Translating livestreams with faster-whisper, and dual language subtitles
This code is a mess and mostly broken but somebody asked to see a working example of this setup so I dropped it here.
Would love if somebody fixed or re-implemented these main things in any whisper project:
Whisper really needs good noise reduction for some live streams or it barely works. VAD is great but doesn't cut it.
Preferably by running two full Whisper models in parallel and sychronizing the segments, not like this code.
This is super buggy and constantly disconnects, but I got very distracted by https://github.com/JonathanFly/bark and might forget to ever come back to this.
- Install OBS Studio
- Install NVIDIA Audio Effects SDK: https://www.nvidia.com/en-us/geforce/broadcasting/broadcast-sdk/resources/
- Open OBS setup your stream to stream your desktop audio to a custom rtmp server on localhost. File, Settings, Stream, Service: Custom..., "rtmp://127.0.0.1:12345"
- Right click 'Desktop Audio' Audio Mixer, select 'Filters'
- Click + bottom left, add Noise Suppression. Pick NVIDIA Noise removal. I set it to max level 100. ('Start Recording' instead of 'Start Streaming' to check the effect on the audio.)
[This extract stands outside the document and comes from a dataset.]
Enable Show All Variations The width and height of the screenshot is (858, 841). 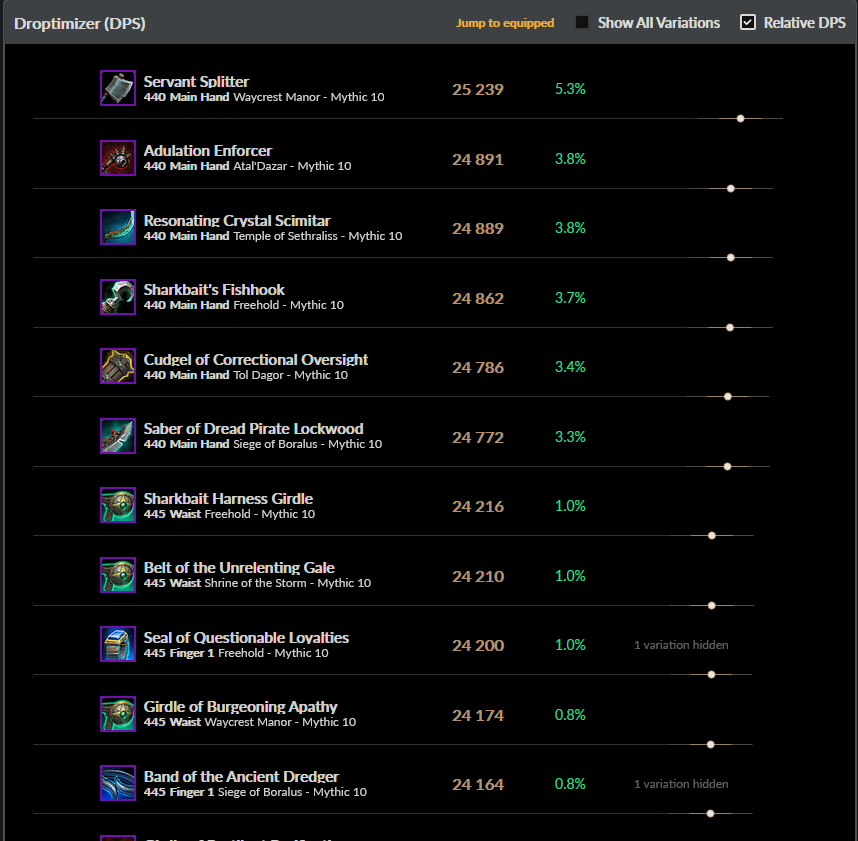pyautogui.click(x=581, y=21)
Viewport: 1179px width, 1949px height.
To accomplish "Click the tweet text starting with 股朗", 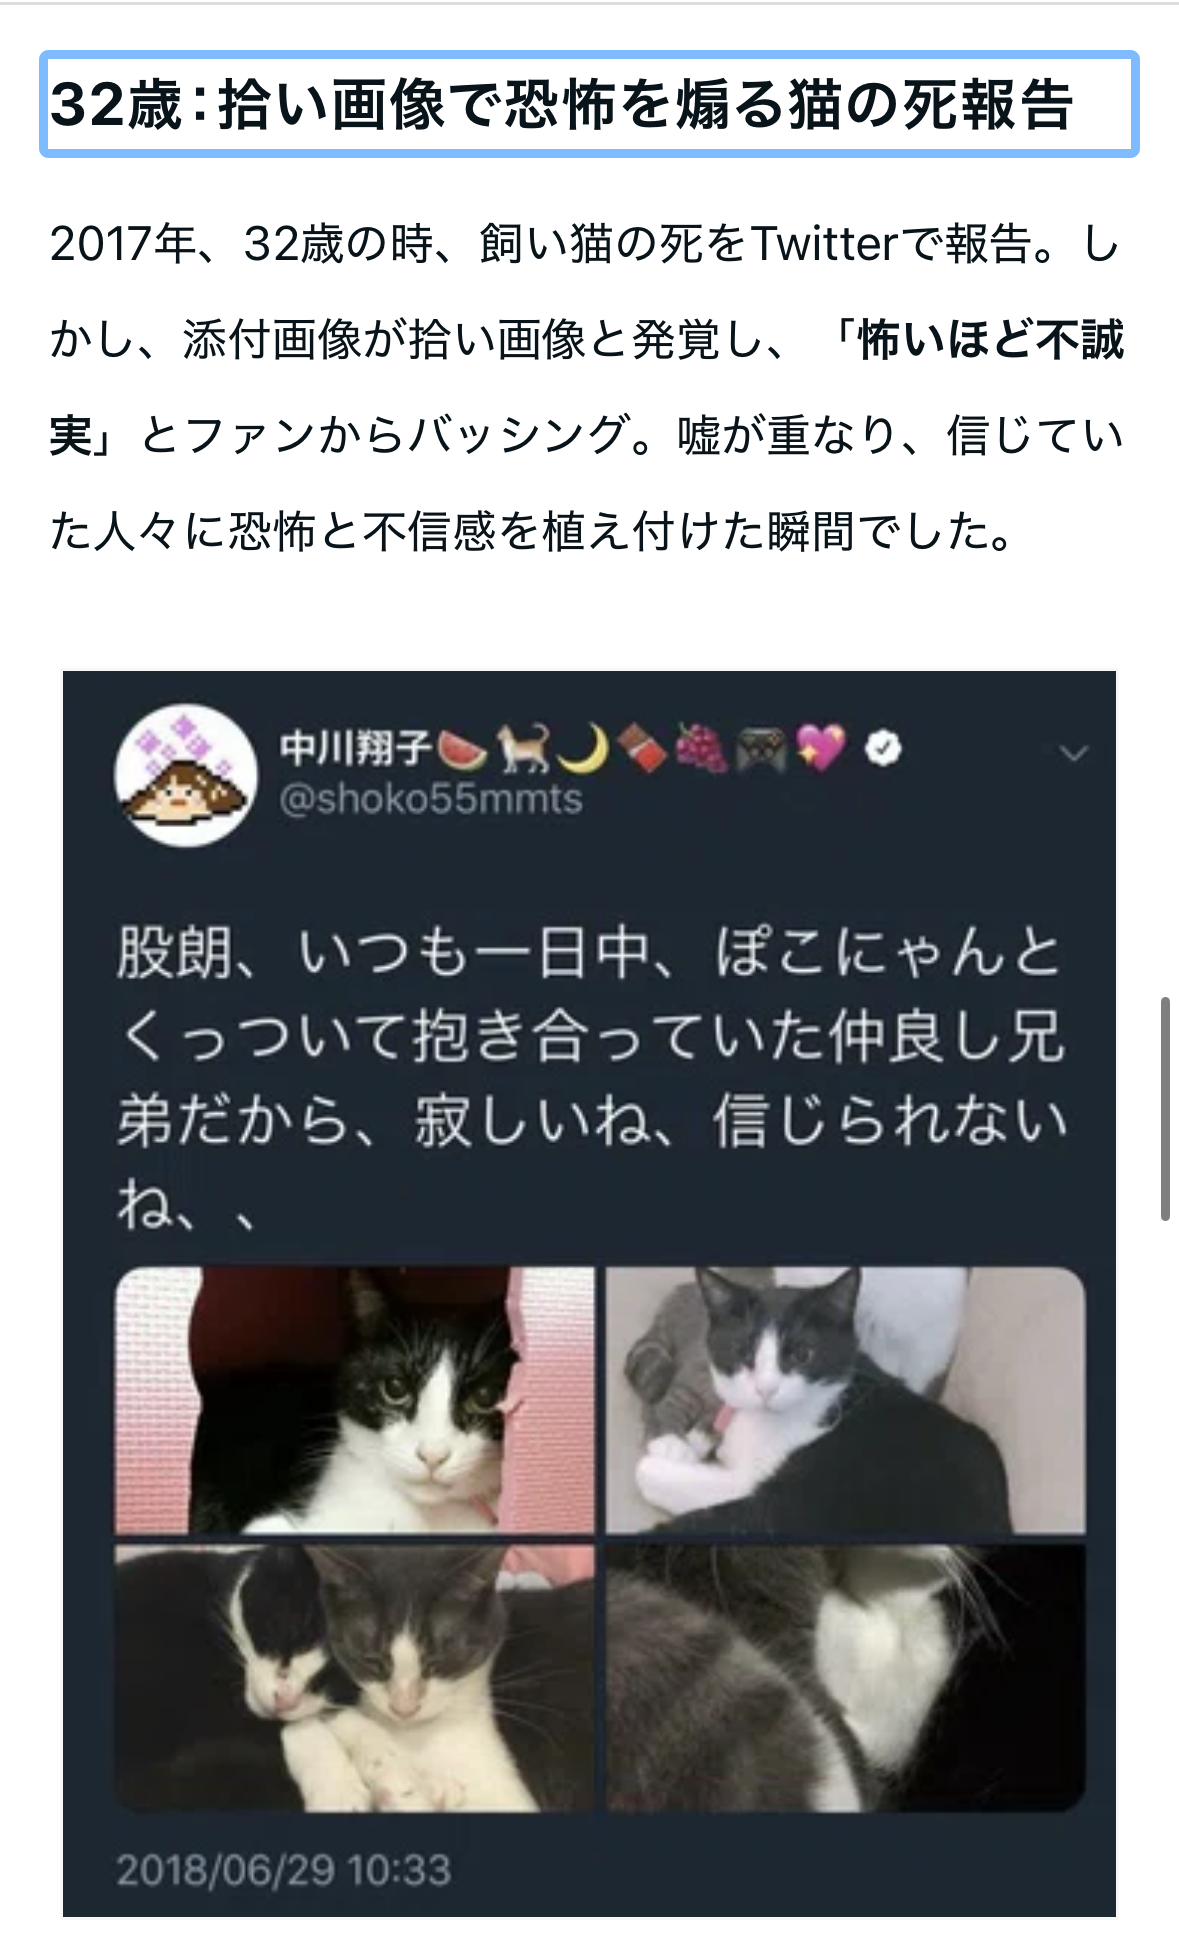I will (x=592, y=1077).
- Start python translate_livestream.py
- Click Start Streaming
python translate_livestream.py --direct_url rtmp://127.0.0.1:12345 --model_size_or_path medium --task transcribe --dual_language_subs --language ko --interval 7 --threshold 0.5 --min_silence_duration_ms 1000 --no_segment_probabilities
python translate_livestream.py --direct_url rtmp://127.0.0.1:12345 --model_size_or_path small --task transcribe --interval 8 --threshold 0.5 --min_silence_duration_ms 2000 --word_timestamps True --history_word_size 0
python translate_livestream.py https://www.twitch.tv/xqc --model_size_or_path medium --task transcribe --interval 7 --threshold 0.5 --min_silence_duration_ms 2000 --word_timestamps True --history_word_size 0
git clone https://github.com/JonathanFly/faster-whisper-livestream-translator.git
cd faster-whisper-livestream-translator
pip install -r requirements.txt
mamba create --name faster-whisper python=3.10
mamba activate faster-whisper
mamba install pytorch torchvision torchaudio pytorch-cuda=11.8 -c pytorch -c nvidia
mamba install -c conda-forge cudatoolkit=11.8.0
wget https://developer.download.nvidia.com/compute/cuda/repos/ubuntu2204/x86_64/cuda-ubuntu2204.pin
sudo mv cuda-ubuntu2204.pin /etc/apt/preferences.d/cuda-repository-pin-600
sudo apt-key adv --fetch-keys https://developer.download.nvidia.com/compute/cuda/repos/ubuntu2204/x86_64/3bf863cc.pub
sudo add-apt-repository "deb https://developer.download.nvidia.com/compute/cuda/repos/ubuntu2204/x86_64/ /"
sudo apt-get update
sudo apt-get install libcudnn8=8.8.1.*-1+cuda11.8
(maybe restart terminal/conda/env)
git clone https://github.com/JonathanFly/faster-whisper-livestream-translator.git
cd faster-whisper-livestream-translator
pip install -r requirements.txt
mamba install ffmpeg
mamba update ffmpeg